マスト 僕は石垣にいたんだけど、逆にこれはチャンスと思いました。「何もしなくていい」なんてことは、人生においてなかなかないじゃないですか?だから、ここぞとばかりに釣り、ひとりキャンプ、畑仕事など、やってみたかったことをひととおりやりました。

だいちゃん 7月に入ってようやくきいやま商店としてメディアの仕事を中心に動き始めたんだよな。ひさしぶりにリョーサにあったらヒゲがすごいことになってた(笑)。

リョーサ 「100日後に剃る俺」という企画でヒゲをずっと伸ばしてて、NHK(沖縄放送局)の番組収録途中でちょうど100日目がやってきて、剃るところを収録してもらいました。頭を(笑)……。(※詳細はリョーサのfacebookタイムラインをご確認ください)

マスト ひさしぶりにメンバーに会って「やっぱりきいやまは面白いな」と思いました。「ひとりでは生み出すことができない世界観がある」、そんなことを再認識しました。

―― そして、アルバムの制作に入ります。今回、ナオト・インティライミさんをプロデューサーに迎えました。きいやま商店との関係、プロデューサーを依頼する経緯を教えてください

だいちゃん ぼくとマストが東京に住んでたころなので、約20年くらい前にナオトと知り合いました。当時、彼も全然売れてなくて。お互いのライブを行き来したりする仲でした。
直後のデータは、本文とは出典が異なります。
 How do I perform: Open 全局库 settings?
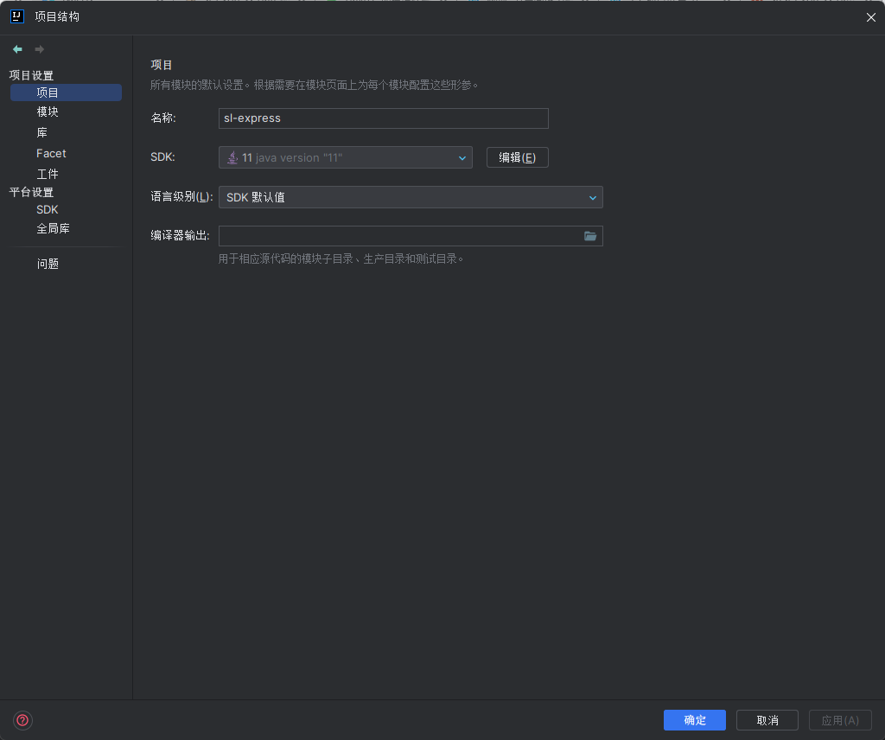click(53, 229)
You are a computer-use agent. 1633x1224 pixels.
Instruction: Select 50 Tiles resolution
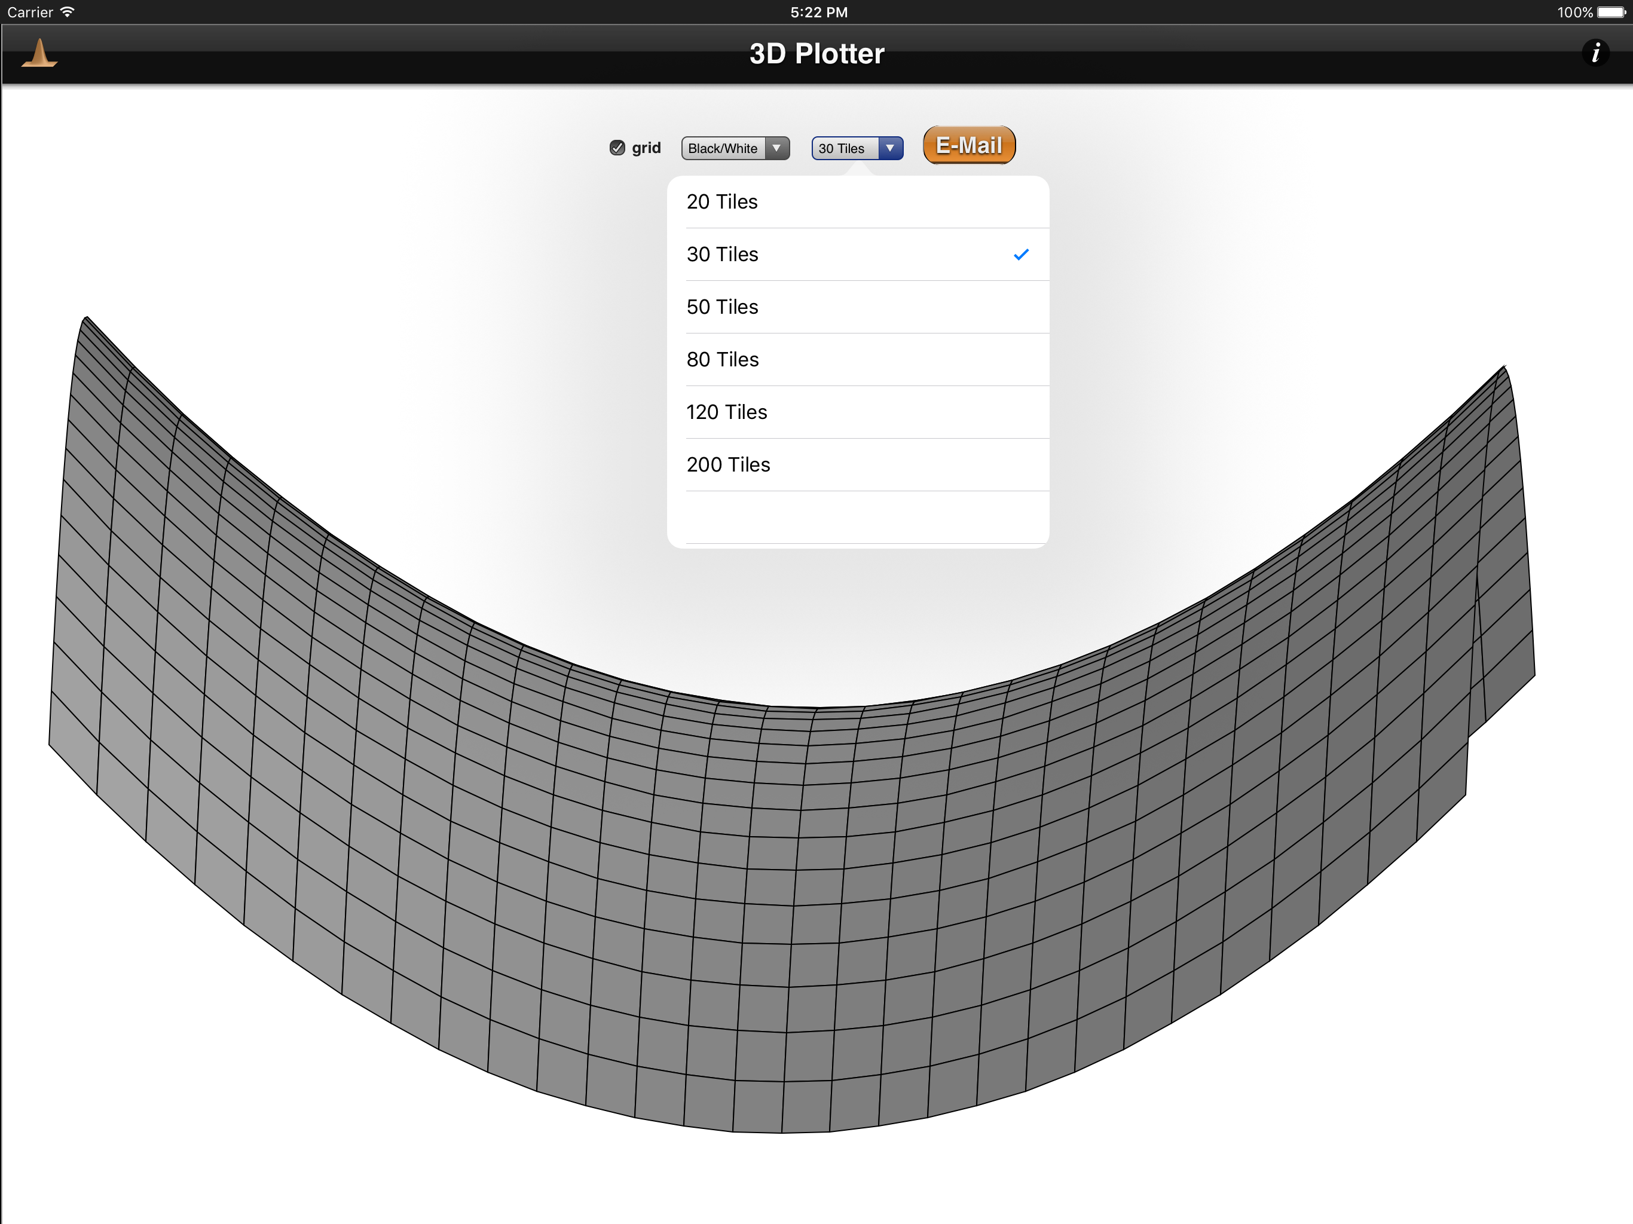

マスト 一緒にサッカーやったり、焼肉食いに行ったりとかメチャメチャ仲が良かったな。オファーのキッカケは、僕らの新曲に対して「誰かの意見を聞きたいね」というところからです。「だったらナオトに聴いてもらおう」ということになりミニアルバムに収録されている「海に行こう」を聴いてもらいました。すると「言葉のチョイスはこうがいい、歌い回しはこうがいい」とか、具体的なアドバイスが返ってきました。そのアドバイスに沿って直したらとてもいいんです。「ちょっと待てよ、これはナオトのプロデュースでやったら、すごく良くなるんじゃないか?」ということでお願いしたんです。

だいちゃん ナオトもすごくアイディアに溢れてて、オファーしてすぐに「きいやまのアカサタナ」のデモ音源を作ってきてたんです。実は、僕らがオファーする前からずっときいやま商店のことを考えていてくれて「きいやまに合う曲リスト」とかをストックしててくれてたりとか、ほんとにずーっと前からきいやまのことを考えててくれてたんです!!

リョーサ 自分のことだけでも忙しいはずなんですが、いつ寝てるのかわからないくらいきいやまのことを考えててくれて、アルバム作りは妥協なしの、ノンストップで進行していきました。